[Daftar Tugas]
[A] Salin kata demi kata bagian teks tentang kurikulum pendidikan dasar dari "b)                  Pendidikan kewarganegaraan." sampai "dan muatan lokal.".
[B] Menurut teks tentang kurikulum pendidikan dasar, berapa wilayah makna yang disarankan Philip Phenix untuk dimuat dalam kurikulum pendidikan dasar?

[Teks yang Diberikan]
+++++

Dalam UU No. 2 Tahun 1989, materi yang disajikan menurut kurikulum pendidikan dasar (sekolah dasar dan sekolah menengah pertama) terdiri atas mata pelajaran:

a)                  Pendidikan Pancasila.

b)                  Pendidikan agama.

c)                  Pendidikan kewarganegaraan.

d)                  Bahasa Indonesia.

e)                  Membaca dan menulis.

f)                   Matematika, termasuk berhitung.

g)                  Pengantar sains dan teknologi.

h)                  Ilmu bumi.

i)                    Sejarah nasional dan sejarah umum.

Sedangkan menurut UU No. 20 Tahun 2003:

a)                  Pendidikan agama.

b)                  Pendidikan kewarganegaraan.

c)                  Bahasa.

d)                  Matematika.

e)                  Ilmu pengetahuan alam.

f)                   Ilmu pengetahuan sosial.

g)                  Seni, budaya, dan olahraga; serta

h)                  Keterampilan, kesenian, dan muatan lokal.

i)                    Kerajinan tangan dan kesenian.

j)                    Pendidikan jasmani dan kesehatan.

k)                  Menggambar.

l)                    Bahasa Inggris.

Kedua ketentuan dalam UU No. 2 tentang Sisdiknas dan RUU Sisdiknas (2003) tampaknya berbeda, tetapi hakikatnya yang perlu dipertanyakan adalah mengapa mata pelajaran tersebut yang disajikan. Misalnya dalam UU Sisdiknas tahun 2003, mata pelajaran seni, budaya, dan olahraga dikelompokkan dalam satu gugus. Apa bedanya dengan dipisahkannya menggambar dan kesenian pada UU No. 2 Tahun 1989. Demikian pula dengan IPS. Dalam UU Sisdiknas Tahun 2003 dengan ilmu bumi, sejarah pada UU No. 2 Th. 1989. Pertanyaannya adalah apakah benar mata pelajaran tersebut menunjang tercapainya fungsi dan tujuan pendidikan nasional.

Philip Phenix menyarankan kurikulum pendidikan dasar memuat enam wilayah yang bermakna dalam menjadikan peserta didik memahami makna dunia di mana mereka hidup dan mengembangkan diri. Keenam ranah makna tersebut yaitu: symbolics, empirics, synnoetics, aesthetics, ethics, dan synoptics (realms of meaning). [22]

a)      Wilayah pertama symbolics, biasanya terdiri atas mata pelajaran bahasa, matematika, dan mata pelajaran lain yang memuat/mempelajari simbol-simbol arbitrer. Kelompok mata pelajaran ini bermanfaat bagi peserta didik untuk mengekspresikan dan mengkomunikasikan diri.

+++++

[Bahan]
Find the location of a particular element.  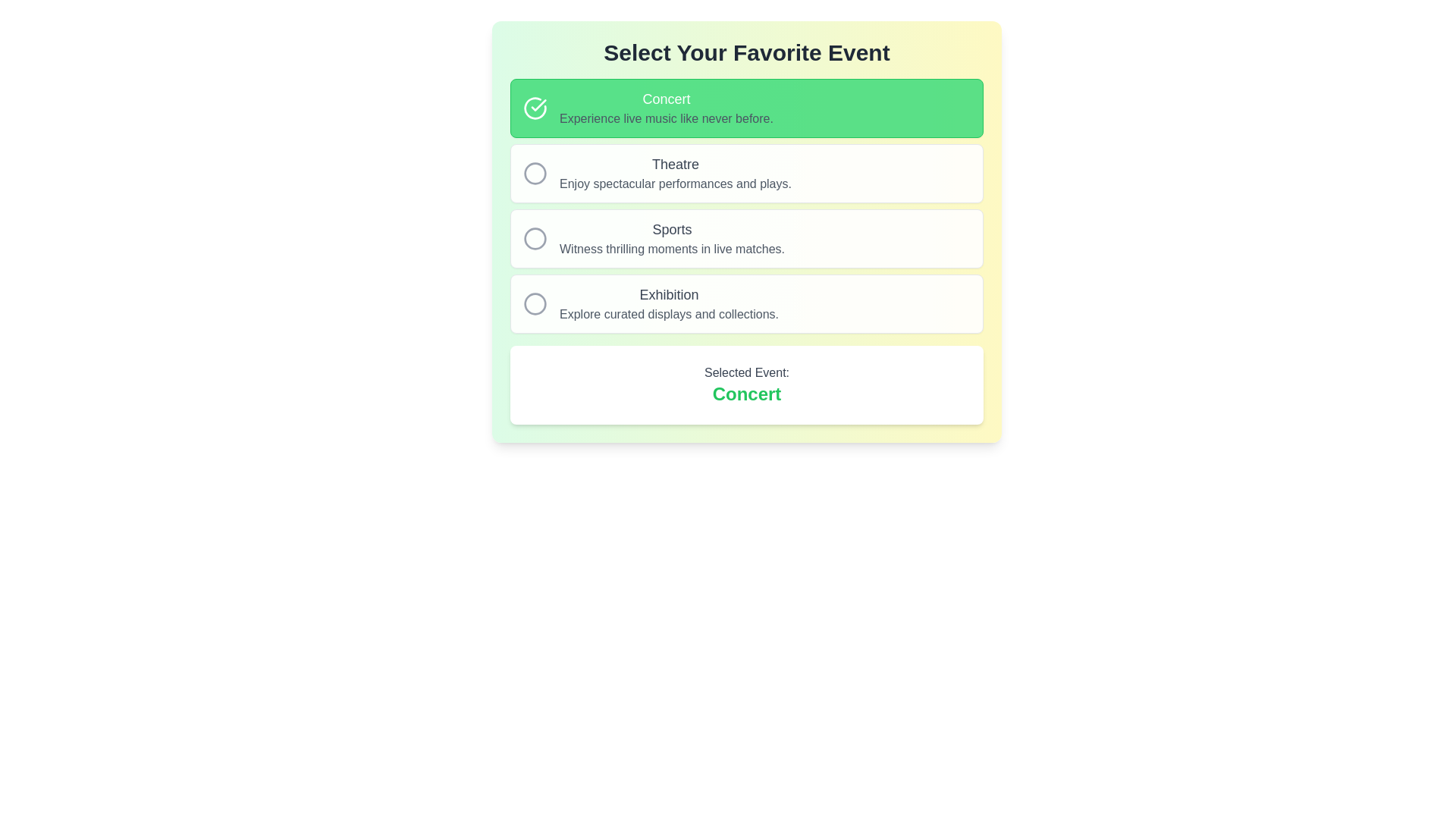

the 'Sports' title text label, which indicates a selectable category in the list of events is located at coordinates (671, 230).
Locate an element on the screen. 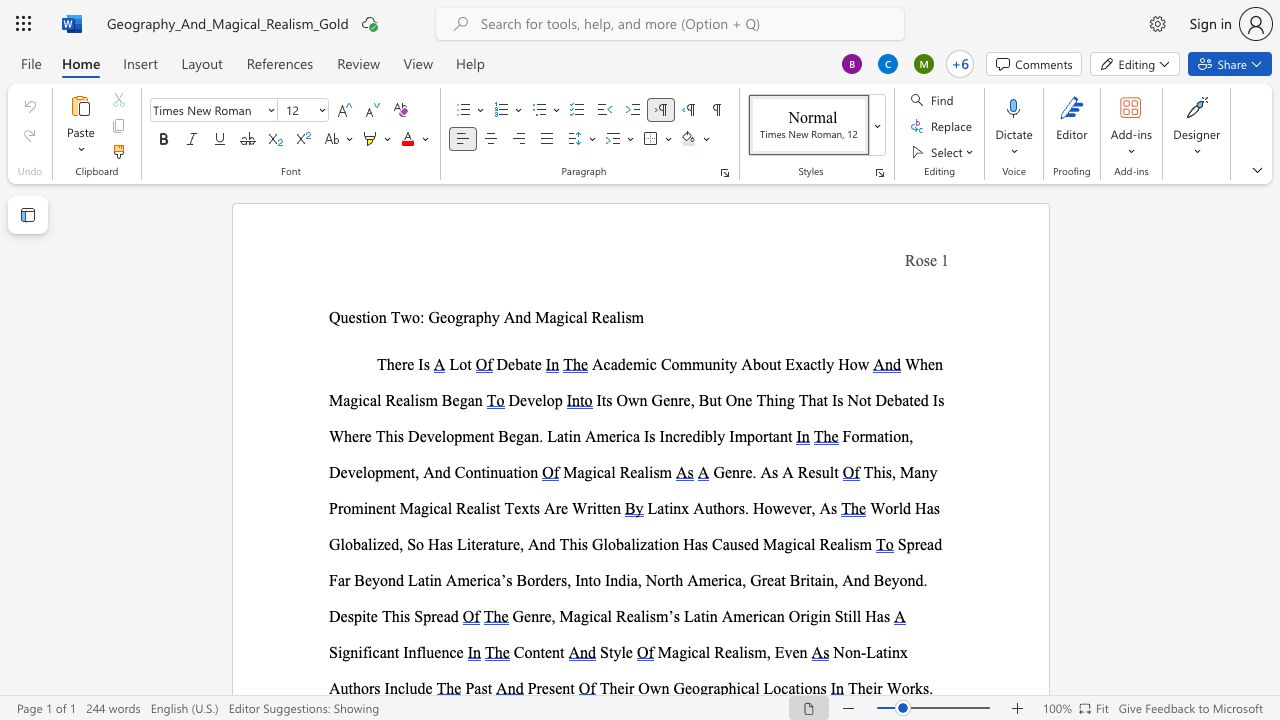  the space between the continuous character "e" and "n" in the text is located at coordinates (531, 615).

+++++

[Hasil Latihan]
[A]
b)                  Pendidikan kewarganegaraan.

c)                  Bahasa.

d)                  Matematika.

e)                  Ilmu pengetahuan alam.

f)                   Ilmu pengetahuan sosial.

g)                  Seni, budaya, dan olahraga; serta

h)                  Keterampilan, kesenian, dan muatan lokal.

[B] Enam wilayah: symbolics, empirics, synnoetics, aesthetics, ethics, dan synoptics.